Paula Scher – I prefer simple logos because you can do complicated things with them.
The Logo Creative – What is your daily inspiration when you design?
Paula Scher – Past failures because they teach me what not to do.
The Logo Creative – When you’re not designing do you have a favorite free time activity you like to do?
Paula Scher – Painting. I paint very complicated large scale maps
The Logo Creative – What was the biggest challenge you ever faced on a project?
Paula Scher – The biggest challenges are always large groups of people who can’t make decisions.
The Logo Creative – In your opinion what’s the best and worst part of your job as a designer?
Paula Scher – The best is designing; the worst is my own mediocrity.
The Logo Creative – Who is the most inspiring person to you and why?
Paula Scher – I have a bunch of inspirations: all of my partners and the designers at Pentagram, my husband Seymour Chwast, my friends at AGI.
The Logo Creative – Who is your favourite graphic designer and why?
Paula Scher – Some of them are in the books above.
The Logo Creative – In less than 10 words what is graphic design?
Paula Scher – A visual means to make things recognizable and understandable.
The Logo Creative – What steps did you take to start your graphic design business?
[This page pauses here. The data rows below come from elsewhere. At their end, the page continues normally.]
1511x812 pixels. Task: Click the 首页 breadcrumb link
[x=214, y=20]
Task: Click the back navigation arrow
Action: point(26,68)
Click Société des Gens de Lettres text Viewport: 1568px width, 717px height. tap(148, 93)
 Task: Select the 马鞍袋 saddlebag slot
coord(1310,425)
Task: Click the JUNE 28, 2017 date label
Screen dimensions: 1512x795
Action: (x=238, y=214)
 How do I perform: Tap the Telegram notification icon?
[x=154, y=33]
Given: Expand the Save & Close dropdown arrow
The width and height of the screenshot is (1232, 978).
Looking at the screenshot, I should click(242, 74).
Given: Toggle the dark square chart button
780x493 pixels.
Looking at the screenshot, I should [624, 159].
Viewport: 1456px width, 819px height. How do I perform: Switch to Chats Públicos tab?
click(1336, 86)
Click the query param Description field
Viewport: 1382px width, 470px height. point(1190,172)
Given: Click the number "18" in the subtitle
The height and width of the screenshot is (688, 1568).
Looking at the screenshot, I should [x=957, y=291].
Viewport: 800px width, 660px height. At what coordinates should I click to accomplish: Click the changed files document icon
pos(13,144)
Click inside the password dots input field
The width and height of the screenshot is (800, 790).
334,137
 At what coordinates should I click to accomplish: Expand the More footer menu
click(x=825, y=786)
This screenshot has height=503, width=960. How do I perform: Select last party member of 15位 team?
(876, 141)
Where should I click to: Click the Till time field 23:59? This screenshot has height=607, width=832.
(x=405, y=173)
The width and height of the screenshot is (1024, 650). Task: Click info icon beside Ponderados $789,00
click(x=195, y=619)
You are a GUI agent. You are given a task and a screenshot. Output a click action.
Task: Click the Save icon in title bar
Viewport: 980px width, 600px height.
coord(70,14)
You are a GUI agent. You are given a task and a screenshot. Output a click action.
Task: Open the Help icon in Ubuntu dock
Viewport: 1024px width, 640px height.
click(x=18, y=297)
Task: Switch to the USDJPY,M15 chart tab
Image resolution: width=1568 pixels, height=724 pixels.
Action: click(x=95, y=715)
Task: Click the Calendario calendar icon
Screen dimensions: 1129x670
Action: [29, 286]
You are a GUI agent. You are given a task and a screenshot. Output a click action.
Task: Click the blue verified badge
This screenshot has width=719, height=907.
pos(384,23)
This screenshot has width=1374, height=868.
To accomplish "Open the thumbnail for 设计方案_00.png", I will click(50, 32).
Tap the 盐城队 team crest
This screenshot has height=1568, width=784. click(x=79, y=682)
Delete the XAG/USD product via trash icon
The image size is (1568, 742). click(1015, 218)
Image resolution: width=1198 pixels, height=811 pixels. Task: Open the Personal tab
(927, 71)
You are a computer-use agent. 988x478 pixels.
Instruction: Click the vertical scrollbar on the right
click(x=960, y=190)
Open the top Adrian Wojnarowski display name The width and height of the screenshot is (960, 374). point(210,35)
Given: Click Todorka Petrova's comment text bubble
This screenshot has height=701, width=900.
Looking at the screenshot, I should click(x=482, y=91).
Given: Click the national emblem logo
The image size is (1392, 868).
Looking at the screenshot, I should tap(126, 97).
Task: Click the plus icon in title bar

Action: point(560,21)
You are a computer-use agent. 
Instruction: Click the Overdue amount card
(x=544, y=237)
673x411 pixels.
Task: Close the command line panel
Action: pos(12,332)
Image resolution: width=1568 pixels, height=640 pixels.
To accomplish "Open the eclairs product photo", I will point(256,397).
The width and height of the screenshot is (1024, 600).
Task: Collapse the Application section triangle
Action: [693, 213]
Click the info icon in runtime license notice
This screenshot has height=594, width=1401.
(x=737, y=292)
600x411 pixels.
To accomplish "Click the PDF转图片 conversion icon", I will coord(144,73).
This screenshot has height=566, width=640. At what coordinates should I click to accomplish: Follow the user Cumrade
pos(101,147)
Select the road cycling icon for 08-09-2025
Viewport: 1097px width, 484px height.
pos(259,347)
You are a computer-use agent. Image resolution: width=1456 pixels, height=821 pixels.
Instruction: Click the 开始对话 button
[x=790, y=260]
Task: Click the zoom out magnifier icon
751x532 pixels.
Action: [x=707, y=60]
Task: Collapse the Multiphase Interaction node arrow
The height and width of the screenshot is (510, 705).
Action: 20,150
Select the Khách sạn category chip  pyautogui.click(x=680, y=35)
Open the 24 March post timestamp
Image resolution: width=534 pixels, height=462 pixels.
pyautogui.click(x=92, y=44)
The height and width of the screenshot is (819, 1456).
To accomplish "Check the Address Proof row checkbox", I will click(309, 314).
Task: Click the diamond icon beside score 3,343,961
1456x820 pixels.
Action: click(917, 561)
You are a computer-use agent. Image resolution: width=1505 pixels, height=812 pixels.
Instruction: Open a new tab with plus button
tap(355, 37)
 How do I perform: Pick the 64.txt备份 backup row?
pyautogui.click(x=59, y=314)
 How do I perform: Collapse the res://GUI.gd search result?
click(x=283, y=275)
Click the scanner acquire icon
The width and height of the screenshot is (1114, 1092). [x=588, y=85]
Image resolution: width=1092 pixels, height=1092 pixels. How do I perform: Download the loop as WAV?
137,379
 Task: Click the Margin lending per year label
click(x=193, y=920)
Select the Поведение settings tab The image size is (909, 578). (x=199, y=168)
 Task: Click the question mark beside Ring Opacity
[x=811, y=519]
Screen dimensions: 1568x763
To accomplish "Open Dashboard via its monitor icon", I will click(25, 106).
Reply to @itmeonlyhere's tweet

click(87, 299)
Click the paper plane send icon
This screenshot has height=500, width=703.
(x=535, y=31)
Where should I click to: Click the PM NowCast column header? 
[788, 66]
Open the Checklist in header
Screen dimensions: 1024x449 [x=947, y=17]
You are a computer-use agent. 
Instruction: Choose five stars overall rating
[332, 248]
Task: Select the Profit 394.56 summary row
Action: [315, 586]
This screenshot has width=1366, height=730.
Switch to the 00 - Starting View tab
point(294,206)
Did you have to make any sacrifices on your journey?
Paula Scher – I had to make many sacrifices on the way. In the beginning, in particular, I invested a lot of time and money into my career.
The Logo Creative – Do you have any regrets? Is there anything you would have changed early on in your career?
Paula Scher – I would’ve liked to have been born later so that I was more computer savvy. But not at a period when software updates all of the time. So maybe I have no regrets after all.
The Logo Creative – If you could go back in time, what would you tell your younger self?
Paula Scher – Stay out of the sun.
The Logo Creative – What’s the most important piece of advice you have received as a designer that’s helped you?
Paula Scher – My teacher Stanislaw Zagorski told me to “illustrate with type.”
The Logo Creative – What would be your advice for new Logo and Graphic Designers?
Paula Scher – Keep it simple. Make it smart.